United States warns Turkish businesses over deals with sanctioned Russians - WSJ

The U.S. government has warned Turkish businesses against working with Russian sanctioned institutions and individuals, according to a report published in the Wall Street Journal on Monday, in increased pressure on the NATO member country over its deepening ties with Russia.

An August 22 letter addressing the American Chamber of Commerce in Turkey, signed off by Deputy Secretary of Treasury Wally Adeyemo, warned Turkish companies of the threat of U.S. sanctions over possible business deals with sanctioned Russian nationals, the WSJ said.

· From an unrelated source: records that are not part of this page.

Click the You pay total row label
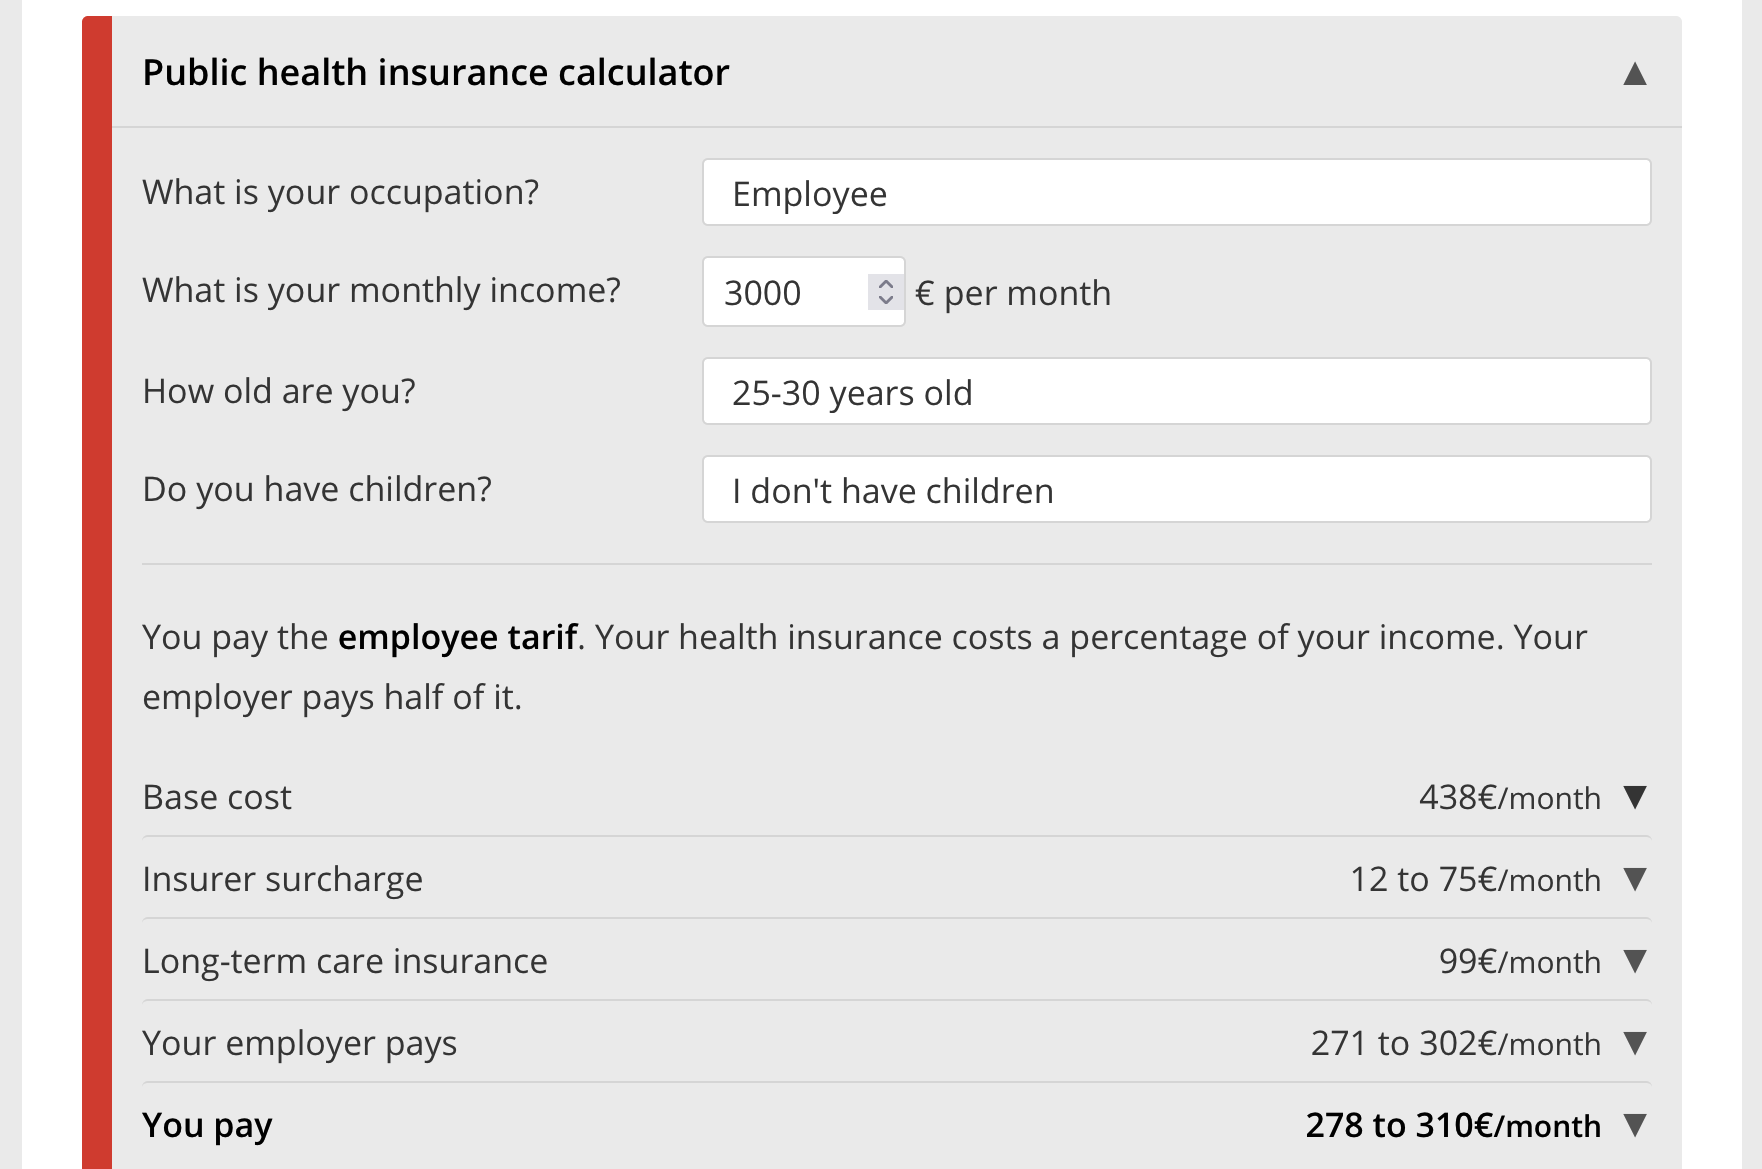1762x1169 pixels. coord(207,1125)
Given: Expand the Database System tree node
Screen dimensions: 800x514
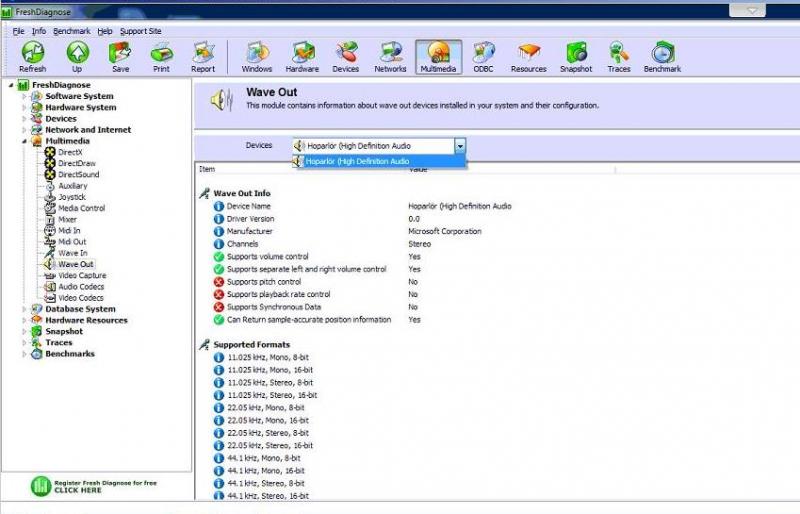Looking at the screenshot, I should [x=23, y=309].
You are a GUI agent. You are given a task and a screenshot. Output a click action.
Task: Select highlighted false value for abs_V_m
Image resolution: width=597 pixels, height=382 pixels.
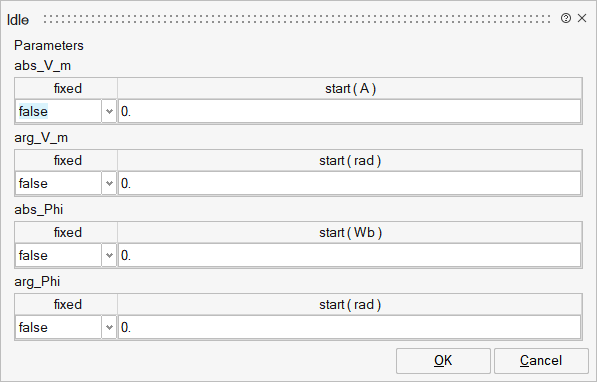pos(33,111)
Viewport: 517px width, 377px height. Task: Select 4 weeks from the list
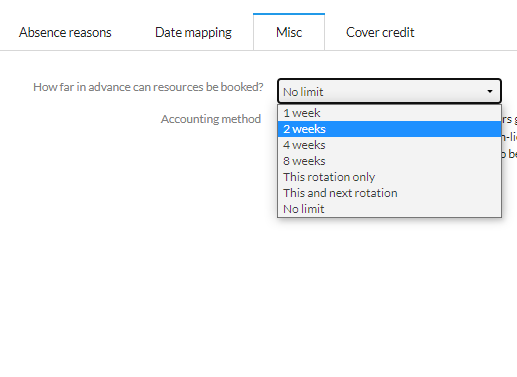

While denouncing Russia’s offensive against Ukraine, Turkey, unlike most other NATO countries, has stopped short of slapping punitive measures on Russia and is seeking to mediate between the two warring sides in the hope of brokering a peace deal or a ceasefire.

“Any individuals or entities providing material support to US-designated persons are themselves at risk of US sanctions,” it cited Adeyemo as saying in the letter reviewed by WSJ. The U.S. official also urged Turkish banks against correspondence relationships with sanctioned Russian banks, it said.

An identical letter to Turkey’s top business association, the Turkish Industry and Business Association (TÜSIAD), WSJ cited a person familiar with the correspondence as saying. 

Earlier this month, Russian President Vladimir Putin  and his Turkish counterpart Recep Tayyip Erdoğan agreed to boost cooperation in the transport, agriculture and construction industries, following a meeting in Russia’s southern city of Sochi. 

The pair also agreed to switch part of payments for Russian gas to the rouble currency, Reuters reported.

The intensifying economic ties between Turkey and Russia is sparking fear among Western states, which are warning of the mounting risk of Ankara facing potential punitive retaliation if it assists Moscow in avoiding sanctions, the Financial Times reported earlier this month.

“Please be advised that relationships with sanctioned Russian actors may expose Turkish financial institutions and businesses to sanctions risk,” Adeyemo wrote.

The United States has already imposed penalties on Turkey’s defence industry over its Russian S-400 missile purchase, saying the Russian system could be used to gather intelligence on Lockheed Martin Corp.’s F-35 stealth jet. 

Washington had previously suspended Turkish defence contractors from the international program to help build the F-35 fighter jets.

The Turkish foreign ministry did not immediately respond to questions about the letter, the WSJ said.